_Stored data_
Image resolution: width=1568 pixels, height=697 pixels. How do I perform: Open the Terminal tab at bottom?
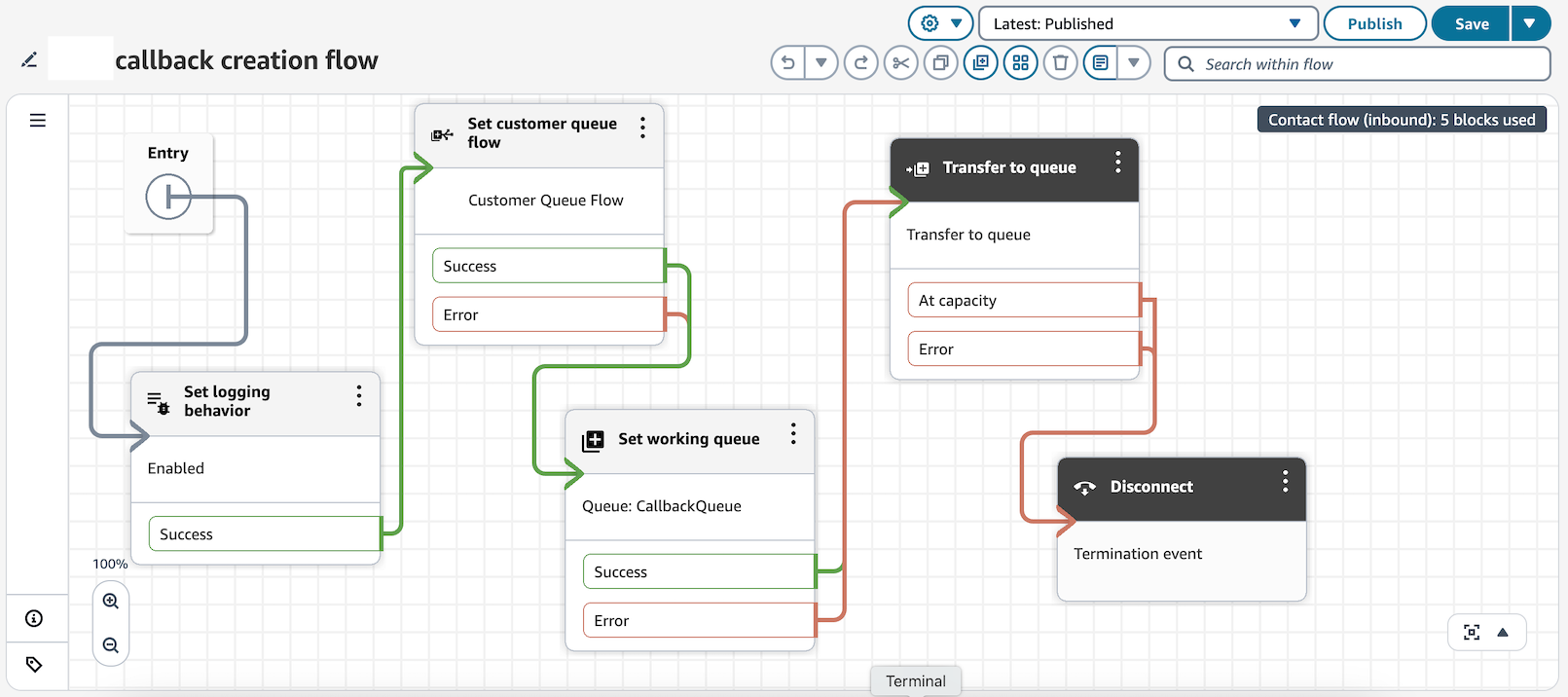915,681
* * *
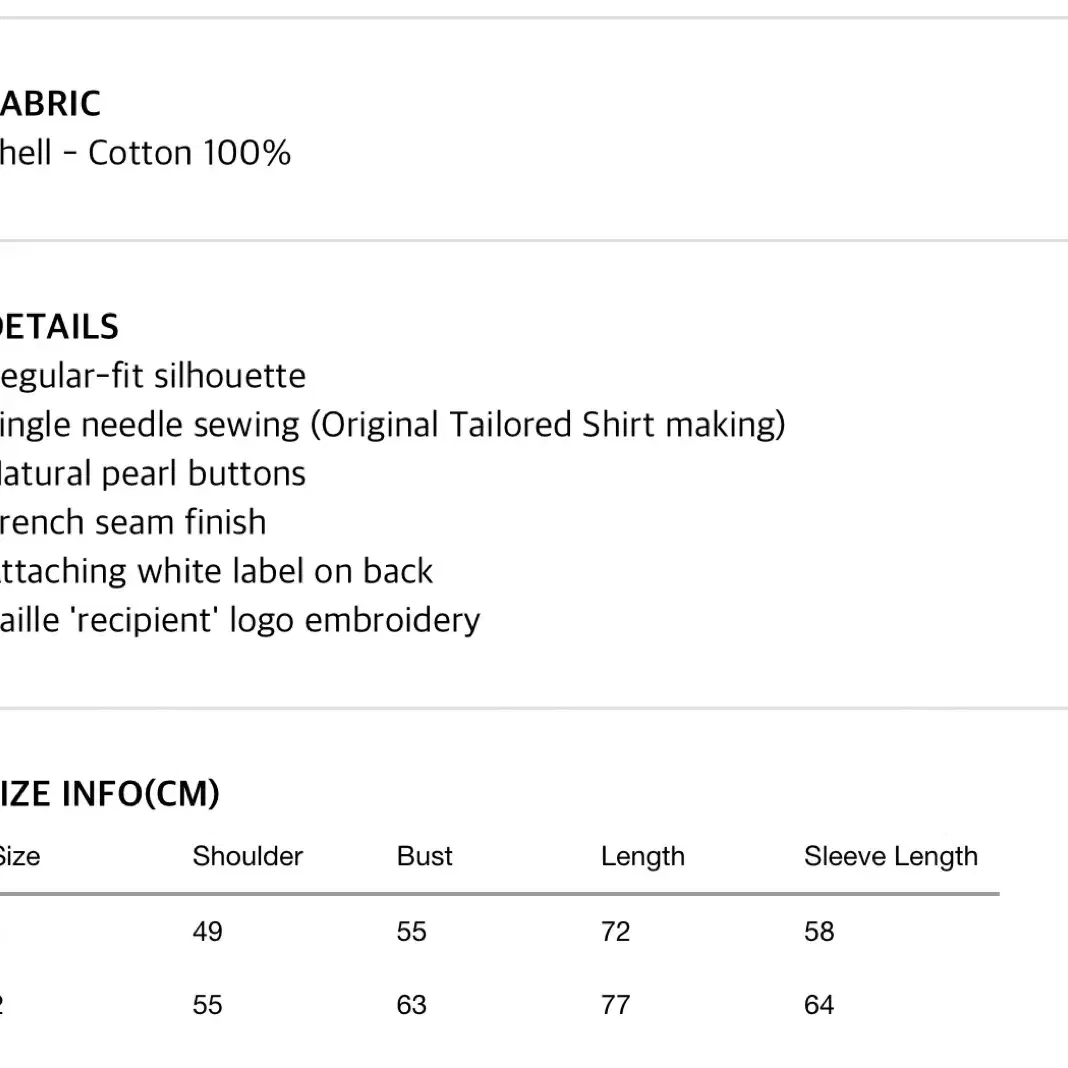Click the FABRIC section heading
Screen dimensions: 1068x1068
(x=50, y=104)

_Stated goal_
Output as a JSON list of strings the lines of the material from the line with "Click the FABRIC section heading" to the line with "(x=50, y=104)", both included, one string per line and blank lines skipped. Leave the pictures out.

_Written response_
[
  "Click the FABRIC section heading",
  "Screen dimensions: 1068x1068",
  "(x=50, y=104)"
]